WASHINGTON -- Out-of-this-world vacations moved a step closer to reality yesterday with House passage of legislation setting guidelines for the future space tourism industry.
Representative Sherwood Boehlert, Republican of New York, chairman of the House Science Committee, said that while he first thought the legislation was "a little flighty," he came to realize that "this is about a lot more than joyrides in space. This is about the future of the US aerospace industry."
Laws already exist to regulate private sector space endeavors such as satellite launches, but there is no legal jurisdiction for regulating commercial human spaceflight.
American businessman Dennis Tito became the world's first space tourist in 2001 when he rode a Russian rocket to the International Space Station. He was followed last year by Internet magnate Mark Shuttleworth of South Africa, who -- like Tito -- paid the Russians $20 million for the ride.
The House bill, which passed 402 to 1, gives regulatory authority over human flight to the Federal Aviation Administration's Office of Commercial Space Transportation.
To make it easier for companies to test new types of reusable suborbital rockets, the bill gives the office the authority to issue experimental permits that can be obtained more quickly and with less bureaucracy than licenses.
It also requires the Office of Commercial Space Transportation to come up with regulations for crew pertaining to training and medical conditions.
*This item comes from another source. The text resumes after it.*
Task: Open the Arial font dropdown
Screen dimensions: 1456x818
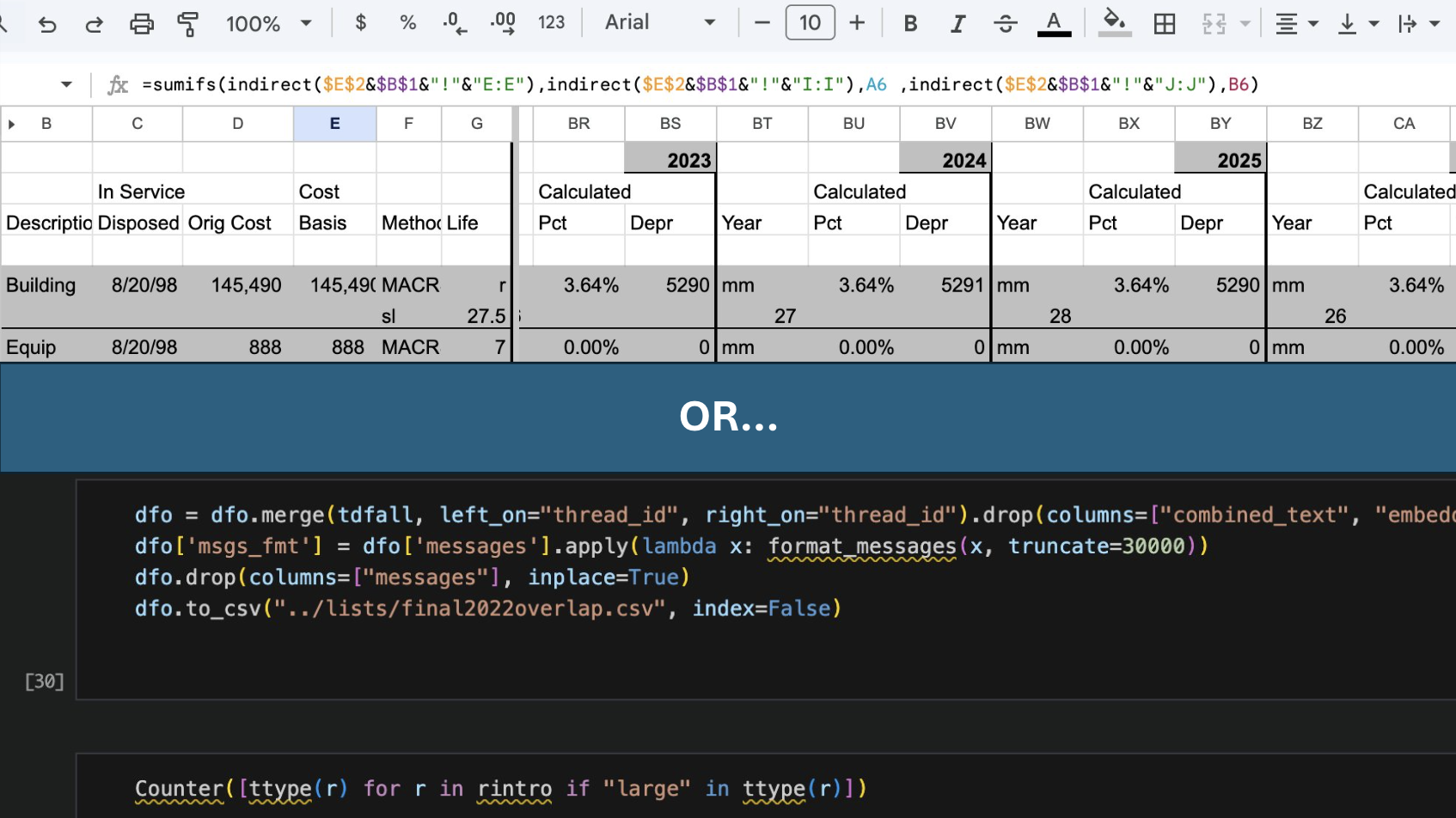Action: (x=659, y=22)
Space tourists would have to be informed of the risks involved in their travel.
The bill also extends for three years an existing law under which commercial space launch companies are required to carry liability insurance, capped at $500 million, with assurances that the government will compensate for losses above that.
The bill now goes to the Senate for consideration. The one dissenting vote was Representative Ron Paul, Republican of Texas.